* START Data supplied *
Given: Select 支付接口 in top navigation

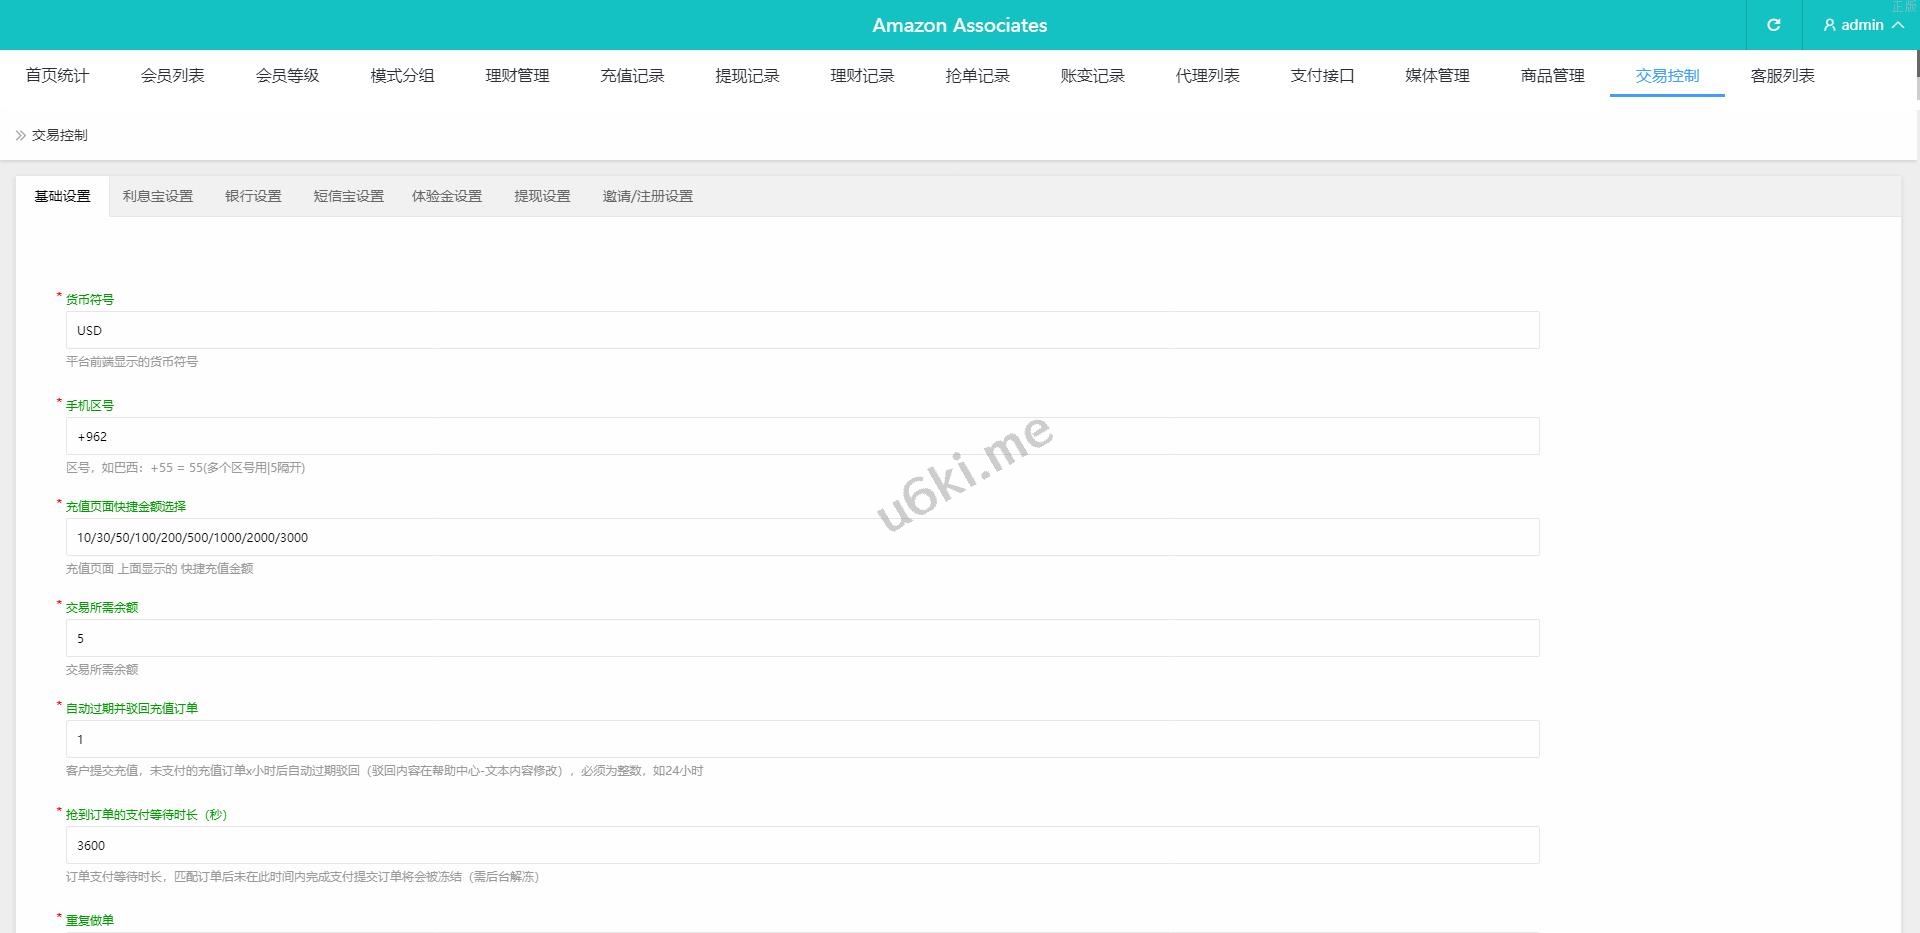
* END Data supplied *
* START Data supplied *
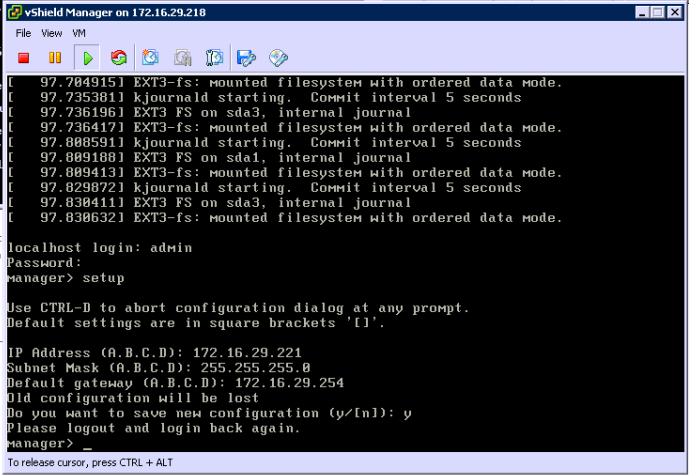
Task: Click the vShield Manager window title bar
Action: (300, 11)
* END Data supplied *
* START Data supplied *
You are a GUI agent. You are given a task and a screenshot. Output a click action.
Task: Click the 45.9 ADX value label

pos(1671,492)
* END Data supplied *
- _Task brief_:
Rewrite everything from the line containing "You are a GUI" down to the line containing "pos(1671,492)", changing "label" to "text" and leaving every other part of those lines unchanged.

- _Task response_:
You are a GUI agent. You are given a task and a screenshot. Output a click action.
Task: Click the 45.9 ADX value text

pos(1671,492)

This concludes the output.